* _実施する作業_:
1. 放射性プルームについての文書のうち、「いずれもガス及び粉じんとしての特性を持つものでした。」から「室内にあったコップの水から放射能が検出されたという話もありました。」までの部分を、「ほうれん草」を「小松菜」に置き換えて書き直してください。
2. 放射性プルームについての文書を2文で要約してください。
+++ 文書
FRSレポート⑫原発事故で放射性プルームが流れてきたら
2019年08月23日|REPORT
福島第一原発事故の後、再稼働した原子力発電所はあまりありませんが、
中国や東南アジア諸国では原子力発電所の建設が進められています。
③~⑤解明!汚染の流れでご紹介しましたが、
事故により環境に放出された放射性物質は、大気の移動により流れていきます。
もし、今後日本または海外の原子力発電所の事故により、
放射性プルームが流れてきた場合、どのように対応すればよいのでしょうか。
今回の福島第一原発からの放射性プルームの性質や挙動から考えてみましょう。
放射性プルームの組成
風の流れによって運ばれてきた放射能は、主に放射性ヨウ素と放射性セシウムです。
いずれもガス及び粉じんとしての特性を持つものでした。
これまで、セシウムは常温では粉じんとしての性質を示すと考えられていましたが、
事故直後に測定した結果からは、
ガスの性質を示すセシウムもかなりの割合を占めていることがわかりました。
放射性ヨウ素は、常温でもガス状になりやすい特性を持っています。
プルームの挙動と特性
放射性プルームが地上表面を流れた場合、
ガス状ですので、家に隙間があると容易に入り込みます。
農業用ハウス内のほうれん草が汚染されたのもそのためです。
また、これらは水に溶けやすいという特性も持っています。
室内にあったコップの水から放射能が検出されたという話もありました。
すなわち、放射性プルームが上空高く流れたとしても、
雨が降ると、雨に溶けて地上に降ってくるということです。
これにより、広範囲における地表面の汚染が拡大したのです。
被ばくへの影響
放射性プルームに覆われてしまったら、放射線量が上昇しますので、
外部被ばくをすることになります。
雨が降らなければ、時間とともに放射性プルームは流れていきますので、
線量は下がります。
しかし雨が降り、地表面が汚染されると、長期間放射線にさらされることになります。
また、呼吸によって吸い込んだり、汚染した食品を食べたりすると、
放射性物質と体内に取り込むことになります。
事故直後の放射能で最も警戒しなければならないのは、放射性ヨウ素です。
呼吸によって容易に体内に取り込まれますし、
わずか100g程度の甲状腺という臓器に集積します。
放射能が集中するということは、その臓器のみが極端に被ばくすることになります。
セシウムの場合は、筋肉全体に広がりますので被ばくも分散します。
ヨウ素剤というのをお聞きになったことがあると思いますが、
放射性ヨウ素が取り込まれる前に、放射性でない安定したヨウ素を摂取することにより、
甲状腺に放射性ヨウ素が入り込む余地をなくしておく効果を期待したものです。
日本人の場合、海藻をよく食べるので、
甲状腺には安定ヨウ素が十分あるという情報もあります。
++++++
+++ レコード集
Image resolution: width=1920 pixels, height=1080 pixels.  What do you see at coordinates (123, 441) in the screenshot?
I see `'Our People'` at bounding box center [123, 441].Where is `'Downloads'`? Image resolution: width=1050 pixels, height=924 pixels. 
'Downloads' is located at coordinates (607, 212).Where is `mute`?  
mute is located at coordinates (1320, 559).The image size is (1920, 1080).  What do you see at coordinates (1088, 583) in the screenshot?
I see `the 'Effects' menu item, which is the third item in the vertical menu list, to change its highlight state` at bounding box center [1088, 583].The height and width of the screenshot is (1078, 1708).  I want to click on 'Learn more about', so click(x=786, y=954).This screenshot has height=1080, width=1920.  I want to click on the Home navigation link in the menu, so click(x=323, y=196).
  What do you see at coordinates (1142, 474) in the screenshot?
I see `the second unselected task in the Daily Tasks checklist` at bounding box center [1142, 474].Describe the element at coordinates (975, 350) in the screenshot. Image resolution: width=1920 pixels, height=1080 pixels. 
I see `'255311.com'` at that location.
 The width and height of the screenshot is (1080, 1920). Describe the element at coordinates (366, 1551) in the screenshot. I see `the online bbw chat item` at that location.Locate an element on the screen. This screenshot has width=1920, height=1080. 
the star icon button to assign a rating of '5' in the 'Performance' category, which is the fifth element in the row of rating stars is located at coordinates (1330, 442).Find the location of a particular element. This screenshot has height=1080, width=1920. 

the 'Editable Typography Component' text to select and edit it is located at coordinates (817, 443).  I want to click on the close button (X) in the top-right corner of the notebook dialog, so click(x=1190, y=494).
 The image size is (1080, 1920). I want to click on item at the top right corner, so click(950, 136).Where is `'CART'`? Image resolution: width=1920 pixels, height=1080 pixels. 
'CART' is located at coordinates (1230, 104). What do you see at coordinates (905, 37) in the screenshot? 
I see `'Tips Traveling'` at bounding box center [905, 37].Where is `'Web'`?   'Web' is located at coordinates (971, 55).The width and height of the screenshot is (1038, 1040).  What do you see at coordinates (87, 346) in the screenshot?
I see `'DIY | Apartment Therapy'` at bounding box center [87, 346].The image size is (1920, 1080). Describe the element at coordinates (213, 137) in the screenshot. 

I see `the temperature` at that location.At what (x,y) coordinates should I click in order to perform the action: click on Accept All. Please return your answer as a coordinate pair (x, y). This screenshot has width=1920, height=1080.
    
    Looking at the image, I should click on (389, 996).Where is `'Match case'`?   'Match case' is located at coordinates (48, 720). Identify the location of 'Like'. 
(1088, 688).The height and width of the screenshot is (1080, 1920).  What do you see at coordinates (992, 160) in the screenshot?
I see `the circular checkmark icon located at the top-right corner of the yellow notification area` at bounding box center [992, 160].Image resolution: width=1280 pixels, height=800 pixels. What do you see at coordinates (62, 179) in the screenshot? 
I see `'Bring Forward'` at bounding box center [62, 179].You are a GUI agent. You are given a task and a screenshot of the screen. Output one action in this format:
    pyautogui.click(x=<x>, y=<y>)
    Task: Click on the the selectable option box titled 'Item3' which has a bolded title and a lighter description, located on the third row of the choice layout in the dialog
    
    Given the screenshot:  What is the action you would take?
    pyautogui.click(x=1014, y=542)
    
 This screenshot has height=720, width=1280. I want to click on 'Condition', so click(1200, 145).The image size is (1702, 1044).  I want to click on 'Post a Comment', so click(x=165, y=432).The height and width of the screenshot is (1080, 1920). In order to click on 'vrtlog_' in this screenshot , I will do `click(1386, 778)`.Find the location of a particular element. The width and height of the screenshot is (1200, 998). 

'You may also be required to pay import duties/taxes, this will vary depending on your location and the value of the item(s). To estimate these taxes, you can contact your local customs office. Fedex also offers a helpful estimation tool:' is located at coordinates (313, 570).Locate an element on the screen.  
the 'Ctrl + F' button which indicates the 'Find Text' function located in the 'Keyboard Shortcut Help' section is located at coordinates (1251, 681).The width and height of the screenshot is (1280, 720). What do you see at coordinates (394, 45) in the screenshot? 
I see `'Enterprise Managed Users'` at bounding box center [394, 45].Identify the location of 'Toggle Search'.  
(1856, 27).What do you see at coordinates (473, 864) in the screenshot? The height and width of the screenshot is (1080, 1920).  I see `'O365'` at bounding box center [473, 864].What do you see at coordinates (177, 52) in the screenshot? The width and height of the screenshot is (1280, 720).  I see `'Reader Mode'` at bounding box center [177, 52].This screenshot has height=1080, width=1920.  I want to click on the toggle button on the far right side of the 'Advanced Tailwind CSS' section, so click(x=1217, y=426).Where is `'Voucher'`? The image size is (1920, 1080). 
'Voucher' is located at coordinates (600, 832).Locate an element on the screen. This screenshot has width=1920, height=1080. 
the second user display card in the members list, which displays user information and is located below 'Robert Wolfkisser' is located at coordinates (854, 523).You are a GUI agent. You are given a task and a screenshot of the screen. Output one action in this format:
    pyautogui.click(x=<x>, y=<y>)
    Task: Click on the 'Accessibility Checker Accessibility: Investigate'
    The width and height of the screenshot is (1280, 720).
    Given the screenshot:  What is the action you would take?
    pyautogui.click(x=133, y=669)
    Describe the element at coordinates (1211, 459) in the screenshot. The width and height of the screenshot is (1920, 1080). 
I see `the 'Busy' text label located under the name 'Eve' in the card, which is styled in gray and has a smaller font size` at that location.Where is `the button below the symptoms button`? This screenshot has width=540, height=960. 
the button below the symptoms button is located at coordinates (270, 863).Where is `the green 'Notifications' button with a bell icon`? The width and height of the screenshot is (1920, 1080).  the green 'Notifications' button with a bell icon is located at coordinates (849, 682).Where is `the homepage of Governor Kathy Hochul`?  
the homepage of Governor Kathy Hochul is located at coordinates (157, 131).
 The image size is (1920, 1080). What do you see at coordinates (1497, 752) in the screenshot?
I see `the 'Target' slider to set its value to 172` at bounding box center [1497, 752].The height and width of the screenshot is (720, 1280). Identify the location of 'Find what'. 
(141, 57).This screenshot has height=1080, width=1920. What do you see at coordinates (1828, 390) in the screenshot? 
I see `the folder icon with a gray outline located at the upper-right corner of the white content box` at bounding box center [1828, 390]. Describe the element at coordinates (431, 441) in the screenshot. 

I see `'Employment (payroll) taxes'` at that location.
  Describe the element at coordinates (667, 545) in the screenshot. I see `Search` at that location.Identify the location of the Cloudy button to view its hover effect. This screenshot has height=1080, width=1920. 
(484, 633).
++++++
* _順に解答_:
1.
いずれもガス及び粉じんとしての特性を持つものでした。
これまで、セシウムは常温では粉じんとしての性質を示すと考えられていましたが、
事故直後に測定した結果からは、
ガスの性質を示すセシウムもかなりの割合を占めていることがわかりました。
放射性ヨウ素は、常温でもガス状になりやすい特性を持っています。
プルームの挙動と特性
放射性プルームが地上表面を流れた場合、
ガス状ですので、家に隙間があると容易に入り込みます。
農業用ハウス内の小松菜が汚染されたのもそのためです。
また、これらは水に溶けやすいという特性も持っています。
室内にあったコップの水から放射能が検出されたという話もありました。

2. 原発事故で流れてくる放射性プルームは主に放射性ヨウ素と放射性セシウムからなり、ガス状なので家の隙間から入り込み、水に溶けやすいため雨に溶けて地上に降り、広範囲の地表面を汚染する。事故直後に最も警戒すべきは放射性ヨウ素で、呼吸によって容易に体内に取り込まれて甲状腺に集積するため、ヨウ素剤には、放射性でない安定したヨウ素を先に摂取して甲状腺に放射性ヨウ素が入り込む余地をなくしておく効果が期待されている。